How many lines in the data below contain the string "Open", with case counting? Reply with the number only.

⟨

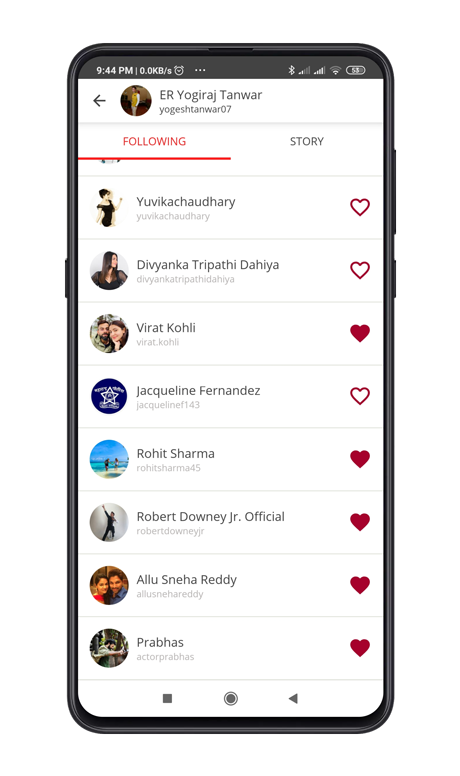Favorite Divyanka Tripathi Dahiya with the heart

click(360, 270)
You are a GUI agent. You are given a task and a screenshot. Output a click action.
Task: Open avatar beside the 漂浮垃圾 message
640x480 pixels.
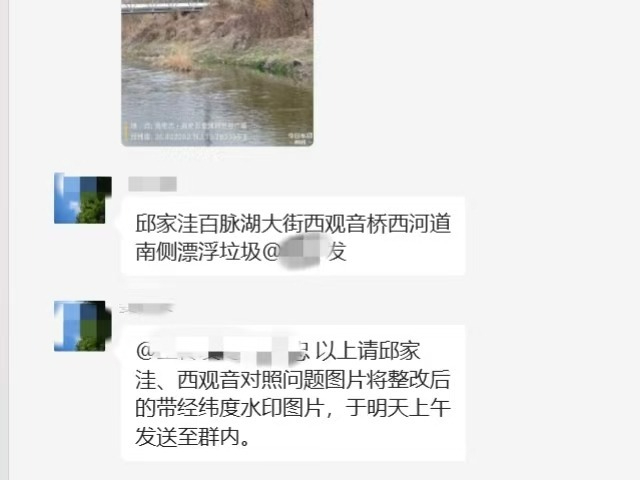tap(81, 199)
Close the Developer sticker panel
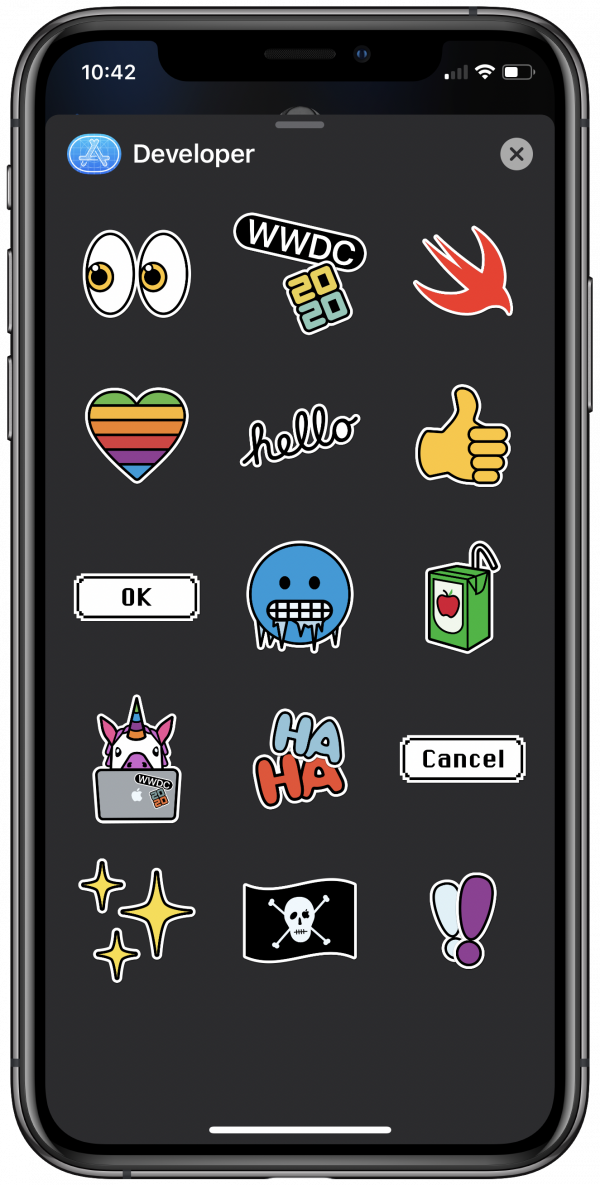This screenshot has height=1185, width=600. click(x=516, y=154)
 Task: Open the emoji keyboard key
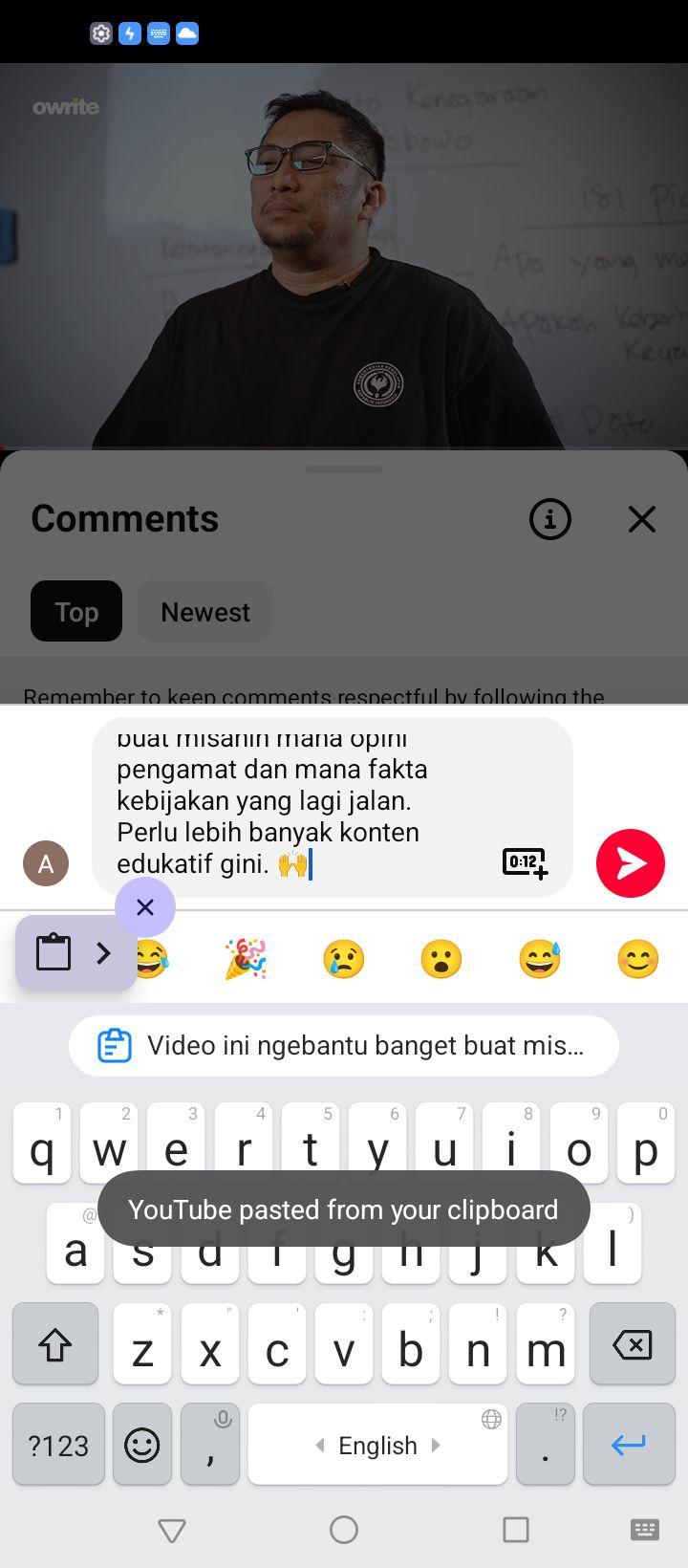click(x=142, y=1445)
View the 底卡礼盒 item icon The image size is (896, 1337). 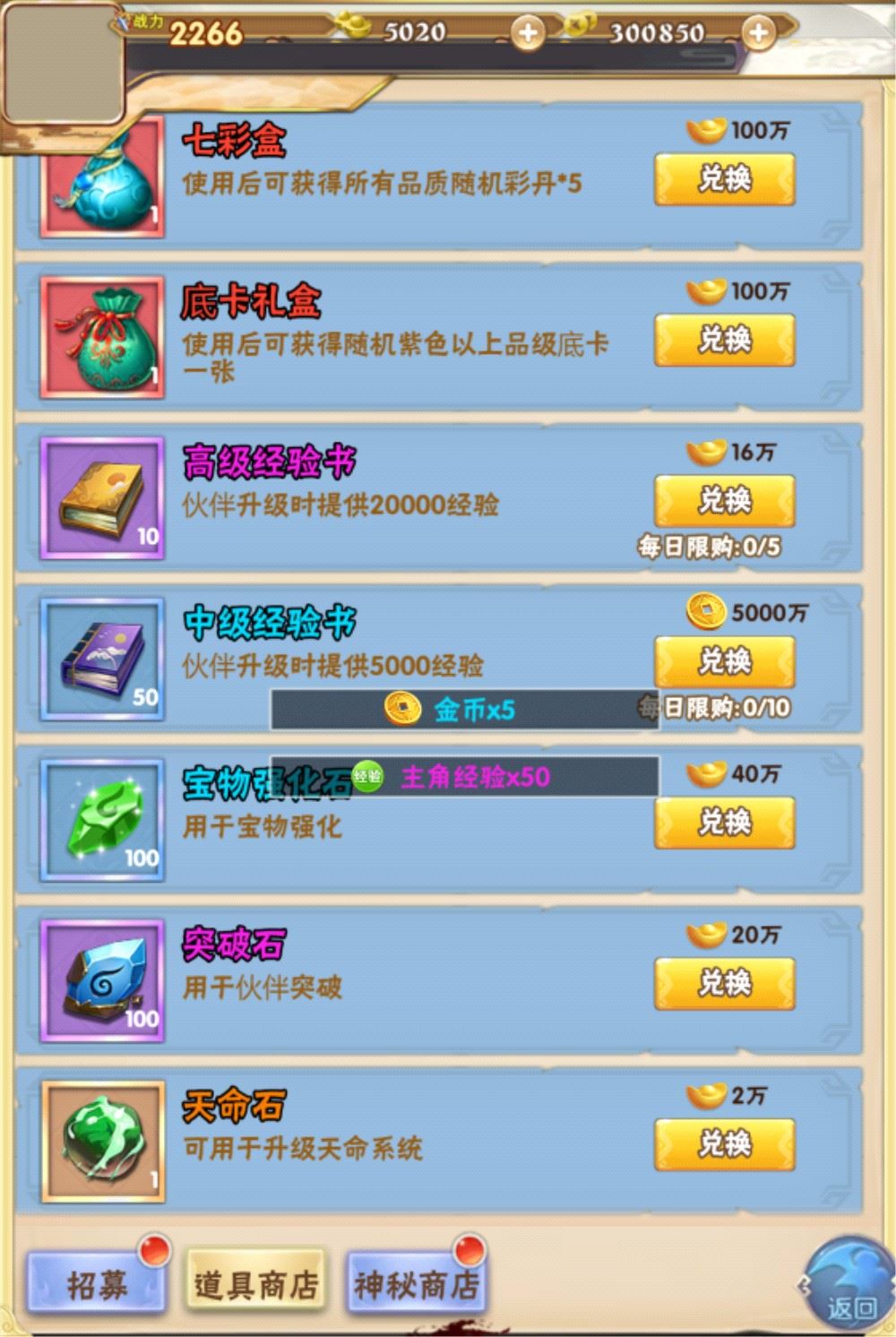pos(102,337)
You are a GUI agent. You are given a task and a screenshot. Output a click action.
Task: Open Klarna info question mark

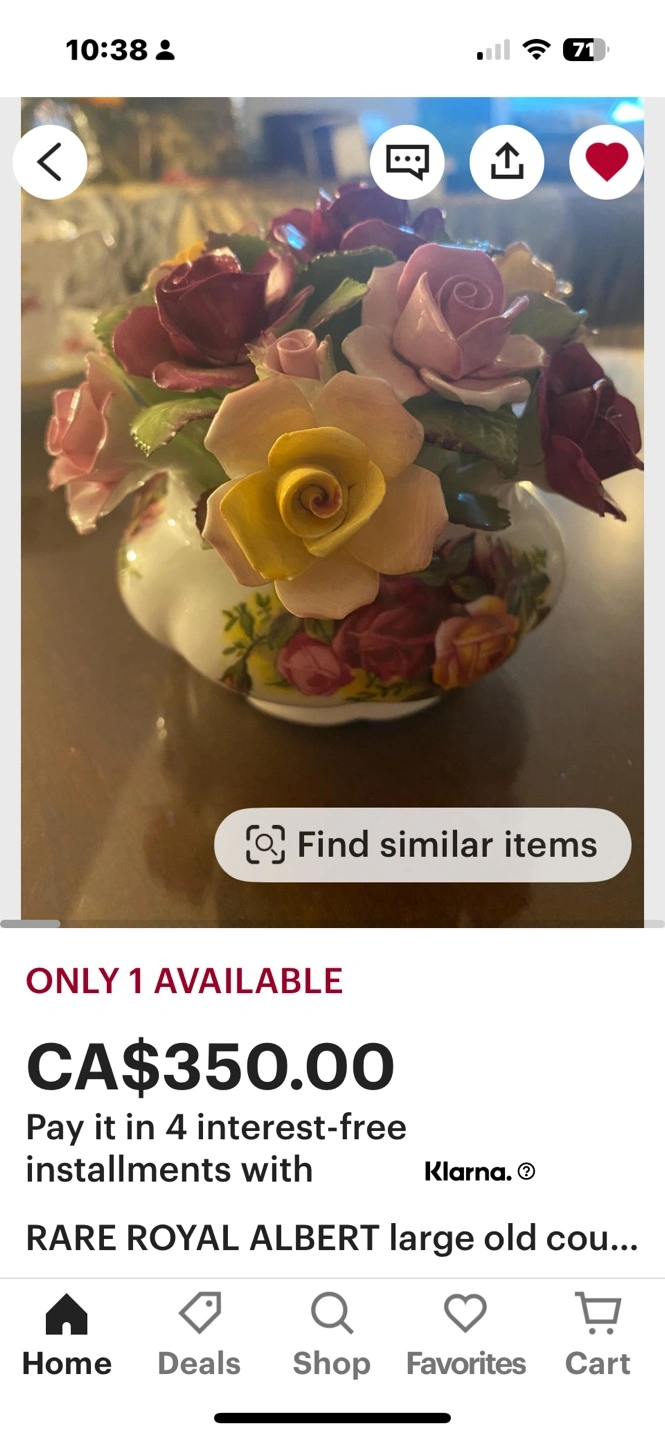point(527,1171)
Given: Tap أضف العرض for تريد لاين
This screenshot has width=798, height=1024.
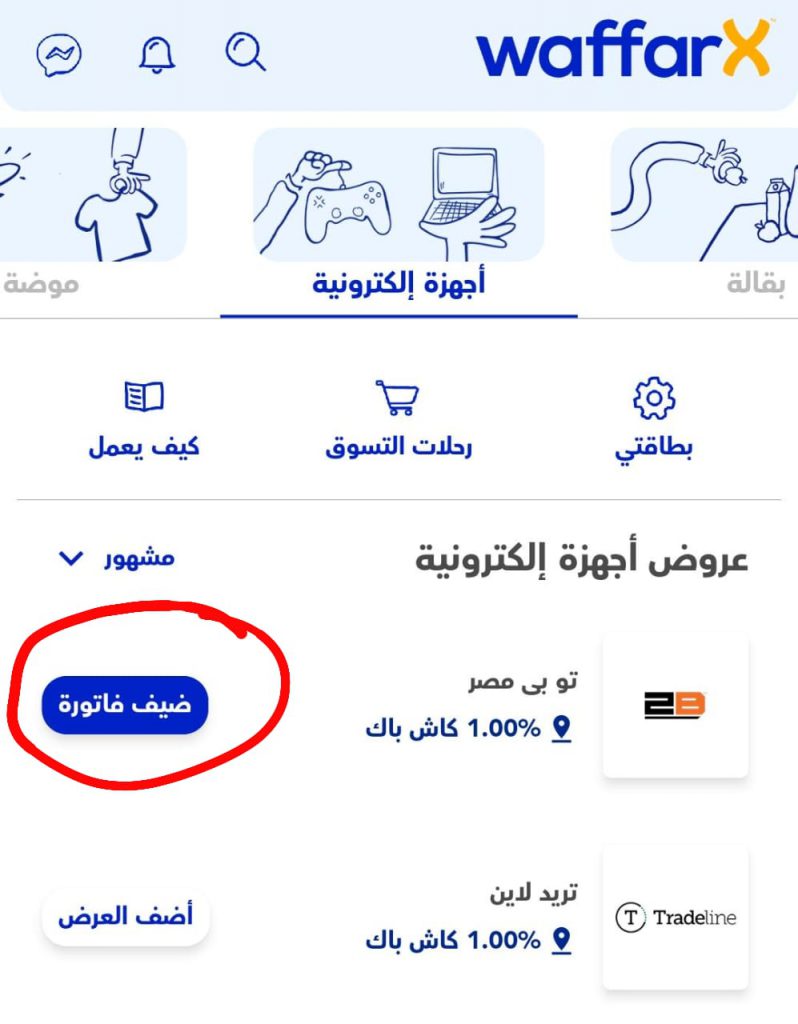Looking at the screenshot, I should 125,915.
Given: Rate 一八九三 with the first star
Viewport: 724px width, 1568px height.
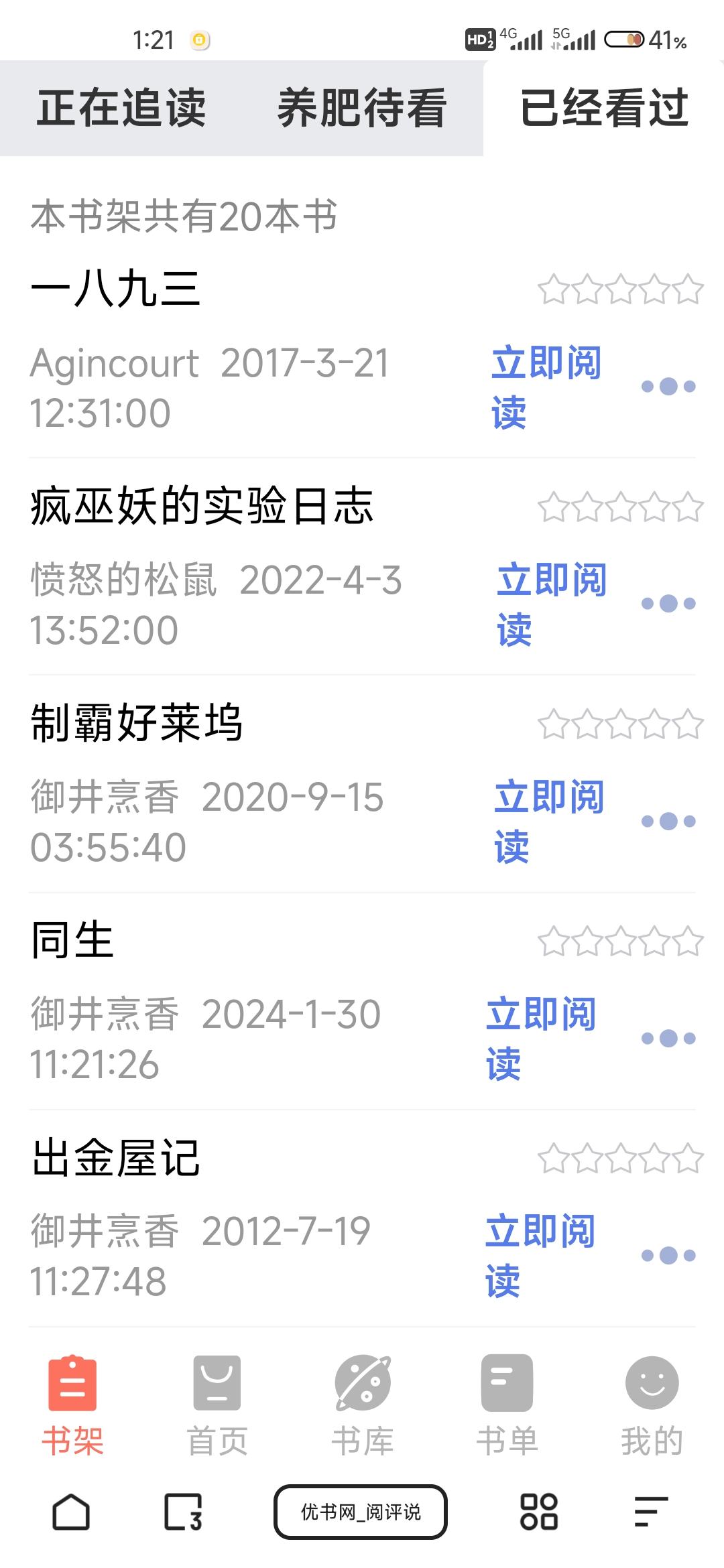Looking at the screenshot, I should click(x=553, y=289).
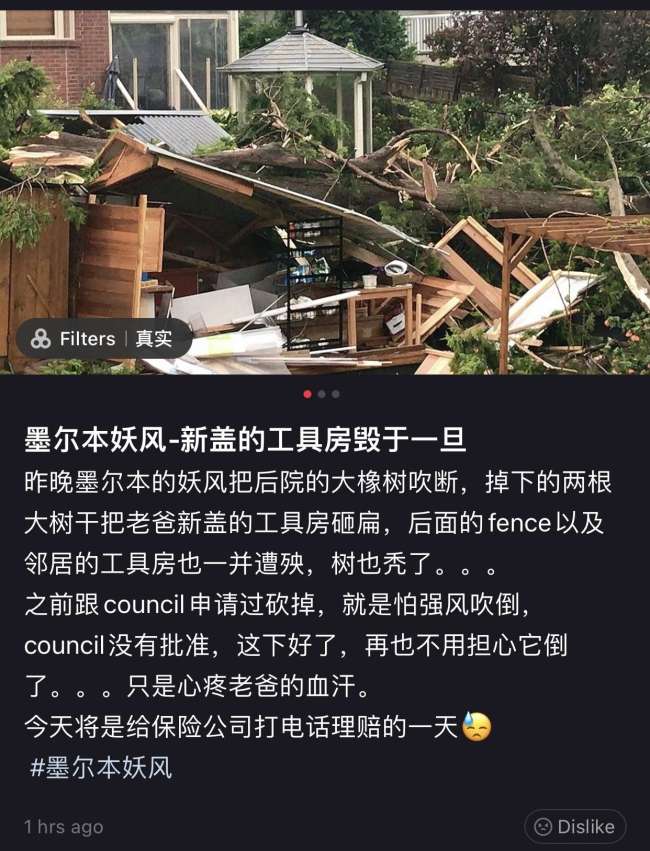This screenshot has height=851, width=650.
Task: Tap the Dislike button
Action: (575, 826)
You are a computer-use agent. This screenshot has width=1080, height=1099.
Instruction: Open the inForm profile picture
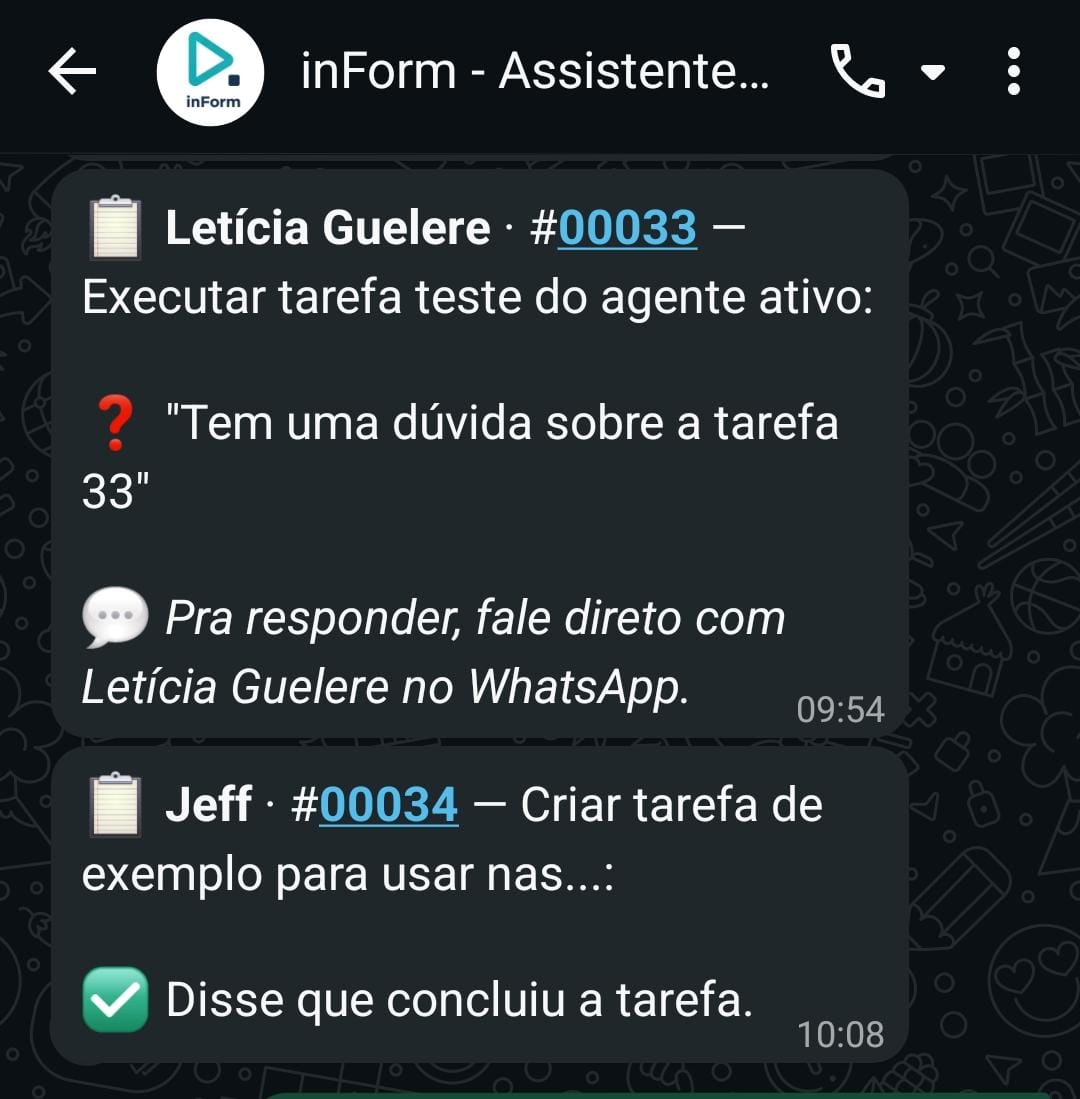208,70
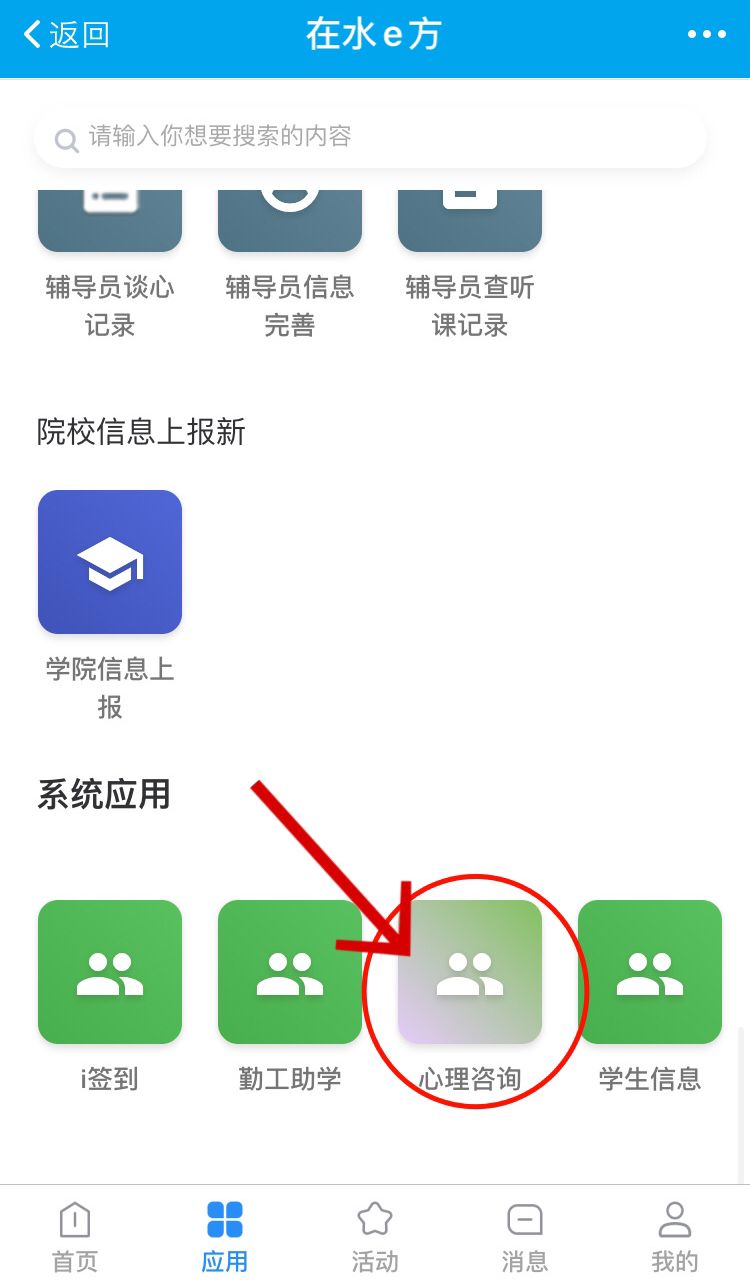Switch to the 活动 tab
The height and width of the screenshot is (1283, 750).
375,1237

⟩

## Result below
4